**Aim of the task**
Copy the material below word for word, starting at its very first line and ending at the line that contains "[x=117, y=199]", with both of those lines included.

**Task data**
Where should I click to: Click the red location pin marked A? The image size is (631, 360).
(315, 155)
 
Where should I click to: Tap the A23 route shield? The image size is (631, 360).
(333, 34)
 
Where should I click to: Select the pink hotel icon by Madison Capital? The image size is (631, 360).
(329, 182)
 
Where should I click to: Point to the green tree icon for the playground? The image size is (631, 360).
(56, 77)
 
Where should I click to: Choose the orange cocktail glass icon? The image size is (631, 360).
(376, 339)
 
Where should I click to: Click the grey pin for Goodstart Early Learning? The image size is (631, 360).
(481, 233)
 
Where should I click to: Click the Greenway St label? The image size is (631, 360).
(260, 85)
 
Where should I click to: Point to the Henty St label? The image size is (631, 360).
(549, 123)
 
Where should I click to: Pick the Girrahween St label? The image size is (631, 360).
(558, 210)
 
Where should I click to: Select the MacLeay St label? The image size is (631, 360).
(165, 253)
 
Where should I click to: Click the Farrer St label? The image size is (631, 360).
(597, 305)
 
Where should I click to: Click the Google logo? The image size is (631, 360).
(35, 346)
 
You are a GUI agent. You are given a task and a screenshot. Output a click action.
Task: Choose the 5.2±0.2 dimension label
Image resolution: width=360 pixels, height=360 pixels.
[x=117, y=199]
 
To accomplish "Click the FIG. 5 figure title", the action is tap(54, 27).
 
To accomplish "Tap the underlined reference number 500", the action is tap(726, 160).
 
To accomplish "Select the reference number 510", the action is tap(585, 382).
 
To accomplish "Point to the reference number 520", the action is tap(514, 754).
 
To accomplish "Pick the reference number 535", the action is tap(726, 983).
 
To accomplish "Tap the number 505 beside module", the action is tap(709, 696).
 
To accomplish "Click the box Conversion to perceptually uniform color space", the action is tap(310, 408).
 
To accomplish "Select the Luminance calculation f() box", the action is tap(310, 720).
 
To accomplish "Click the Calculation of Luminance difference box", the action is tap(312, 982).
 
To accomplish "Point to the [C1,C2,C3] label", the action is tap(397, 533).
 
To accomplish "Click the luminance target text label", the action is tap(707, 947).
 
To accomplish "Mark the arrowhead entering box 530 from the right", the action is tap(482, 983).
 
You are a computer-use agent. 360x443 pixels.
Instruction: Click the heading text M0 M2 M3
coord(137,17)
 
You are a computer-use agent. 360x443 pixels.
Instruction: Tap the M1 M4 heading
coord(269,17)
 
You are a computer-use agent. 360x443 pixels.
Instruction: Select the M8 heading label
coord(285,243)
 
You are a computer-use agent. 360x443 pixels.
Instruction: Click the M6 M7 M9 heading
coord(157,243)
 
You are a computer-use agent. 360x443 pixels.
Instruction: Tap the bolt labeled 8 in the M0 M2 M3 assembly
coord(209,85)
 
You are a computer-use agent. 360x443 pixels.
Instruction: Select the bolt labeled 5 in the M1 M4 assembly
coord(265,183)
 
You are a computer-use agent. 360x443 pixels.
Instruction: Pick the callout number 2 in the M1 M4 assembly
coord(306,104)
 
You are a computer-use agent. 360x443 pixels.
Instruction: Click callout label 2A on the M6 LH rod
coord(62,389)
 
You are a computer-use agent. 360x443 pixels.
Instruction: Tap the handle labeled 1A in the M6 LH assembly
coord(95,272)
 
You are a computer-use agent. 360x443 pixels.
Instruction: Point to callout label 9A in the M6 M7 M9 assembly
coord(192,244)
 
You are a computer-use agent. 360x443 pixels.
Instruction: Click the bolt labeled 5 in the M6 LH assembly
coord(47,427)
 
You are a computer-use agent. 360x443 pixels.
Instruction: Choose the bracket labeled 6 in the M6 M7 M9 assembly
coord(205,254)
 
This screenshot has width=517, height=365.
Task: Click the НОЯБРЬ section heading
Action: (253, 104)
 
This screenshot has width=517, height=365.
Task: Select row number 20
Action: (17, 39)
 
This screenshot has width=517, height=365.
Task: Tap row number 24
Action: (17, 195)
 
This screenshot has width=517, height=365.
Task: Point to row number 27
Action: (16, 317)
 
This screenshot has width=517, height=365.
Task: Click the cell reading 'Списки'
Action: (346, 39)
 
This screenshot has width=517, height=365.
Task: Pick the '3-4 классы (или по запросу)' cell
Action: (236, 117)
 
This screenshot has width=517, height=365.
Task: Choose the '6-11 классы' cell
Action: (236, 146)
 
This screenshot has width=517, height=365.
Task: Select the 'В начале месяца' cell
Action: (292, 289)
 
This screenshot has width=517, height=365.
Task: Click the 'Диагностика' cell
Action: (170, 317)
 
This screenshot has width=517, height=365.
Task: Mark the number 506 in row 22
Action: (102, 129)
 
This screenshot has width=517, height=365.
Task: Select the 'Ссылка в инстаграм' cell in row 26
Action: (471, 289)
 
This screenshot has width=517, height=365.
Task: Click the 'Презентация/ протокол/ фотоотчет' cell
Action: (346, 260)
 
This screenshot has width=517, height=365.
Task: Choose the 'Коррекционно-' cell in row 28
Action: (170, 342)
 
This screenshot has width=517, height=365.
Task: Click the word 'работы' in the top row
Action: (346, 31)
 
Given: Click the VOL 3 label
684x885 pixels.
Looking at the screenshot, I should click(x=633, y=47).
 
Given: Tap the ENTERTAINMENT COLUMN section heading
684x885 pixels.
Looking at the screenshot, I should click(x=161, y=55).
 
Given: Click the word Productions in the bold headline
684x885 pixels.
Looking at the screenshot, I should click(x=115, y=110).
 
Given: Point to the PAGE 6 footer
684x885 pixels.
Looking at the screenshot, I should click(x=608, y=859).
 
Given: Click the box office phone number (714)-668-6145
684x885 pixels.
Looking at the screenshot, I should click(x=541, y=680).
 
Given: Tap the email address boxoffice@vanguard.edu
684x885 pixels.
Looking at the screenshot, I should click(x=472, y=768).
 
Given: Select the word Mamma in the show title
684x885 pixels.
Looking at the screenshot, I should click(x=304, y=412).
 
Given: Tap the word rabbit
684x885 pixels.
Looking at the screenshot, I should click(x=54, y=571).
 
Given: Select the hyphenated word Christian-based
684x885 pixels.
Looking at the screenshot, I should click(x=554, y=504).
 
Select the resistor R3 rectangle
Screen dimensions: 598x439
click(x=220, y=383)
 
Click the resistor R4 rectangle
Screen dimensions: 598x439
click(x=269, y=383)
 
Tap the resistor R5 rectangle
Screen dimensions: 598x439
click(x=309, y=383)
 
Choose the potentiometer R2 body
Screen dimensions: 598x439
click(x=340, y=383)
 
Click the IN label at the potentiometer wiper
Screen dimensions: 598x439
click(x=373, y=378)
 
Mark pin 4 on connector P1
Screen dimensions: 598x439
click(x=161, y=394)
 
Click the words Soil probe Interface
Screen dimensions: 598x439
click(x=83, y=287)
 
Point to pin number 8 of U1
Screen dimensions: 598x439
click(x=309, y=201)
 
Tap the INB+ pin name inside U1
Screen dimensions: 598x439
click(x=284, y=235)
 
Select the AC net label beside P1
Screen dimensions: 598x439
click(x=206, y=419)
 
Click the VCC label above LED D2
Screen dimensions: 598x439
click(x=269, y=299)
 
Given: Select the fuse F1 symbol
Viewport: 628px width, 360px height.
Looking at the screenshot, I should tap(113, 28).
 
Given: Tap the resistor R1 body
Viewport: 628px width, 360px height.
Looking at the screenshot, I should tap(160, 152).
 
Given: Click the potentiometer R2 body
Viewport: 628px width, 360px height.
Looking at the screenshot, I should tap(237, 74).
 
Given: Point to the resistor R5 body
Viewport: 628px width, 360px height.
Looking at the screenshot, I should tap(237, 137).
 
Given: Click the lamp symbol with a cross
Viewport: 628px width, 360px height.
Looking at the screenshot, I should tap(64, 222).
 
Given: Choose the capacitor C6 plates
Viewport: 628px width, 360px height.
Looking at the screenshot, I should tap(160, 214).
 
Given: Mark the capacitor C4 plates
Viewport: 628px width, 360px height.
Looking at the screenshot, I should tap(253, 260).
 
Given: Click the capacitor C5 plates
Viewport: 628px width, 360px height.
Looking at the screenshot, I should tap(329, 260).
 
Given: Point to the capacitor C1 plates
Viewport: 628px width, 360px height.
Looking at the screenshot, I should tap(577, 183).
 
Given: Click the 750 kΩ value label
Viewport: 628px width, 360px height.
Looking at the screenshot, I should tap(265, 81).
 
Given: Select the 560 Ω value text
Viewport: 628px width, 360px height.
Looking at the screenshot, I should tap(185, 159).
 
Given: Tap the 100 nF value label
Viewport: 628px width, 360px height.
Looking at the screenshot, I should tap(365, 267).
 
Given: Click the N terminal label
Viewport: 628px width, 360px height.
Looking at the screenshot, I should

**Solution**
Where should I click to: Click the red location pin marked A? The image size is (631, 360).
(315, 155)
 
Where should I click to: Tap the A23 route shield? The image size is (631, 360).
(333, 34)
 
Where should I click to: Select the pink hotel icon by Madison Capital? The image size is (631, 360).
(329, 182)
 
Where should I click to: Point to the green tree icon for the playground? The image size is (631, 360).
(56, 77)
 
Where should I click to: Choose the orange cocktail glass icon? The image size is (631, 360).
(376, 339)
 
Where should I click to: Click the grey pin for Goodstart Early Learning? The image size is (631, 360).
(481, 233)
 
Where should I click to: Click the Greenway St label? The image size is (631, 360).
(260, 85)
 
Where should I click to: Point to the Henty St label? The image size is (631, 360).
(549, 123)
 
Where should I click to: Pick the Girrahween St label? The image size is (631, 360).
(558, 210)
 
Where should I click to: Select the MacLeay St label? The image size is (631, 360).
(165, 253)
 
Where should I click to: Click the Farrer St label? The image size is (631, 360).
(597, 305)
 
Where should I click to: Click the Google logo? The image size is (631, 360).
(35, 346)
 
You are a GUI agent. You are given a task and a screenshot. Output a click action.
Task: Choose the 5.2±0.2 dimension label
Image resolution: width=360 pixels, height=360 pixels.
[x=117, y=199]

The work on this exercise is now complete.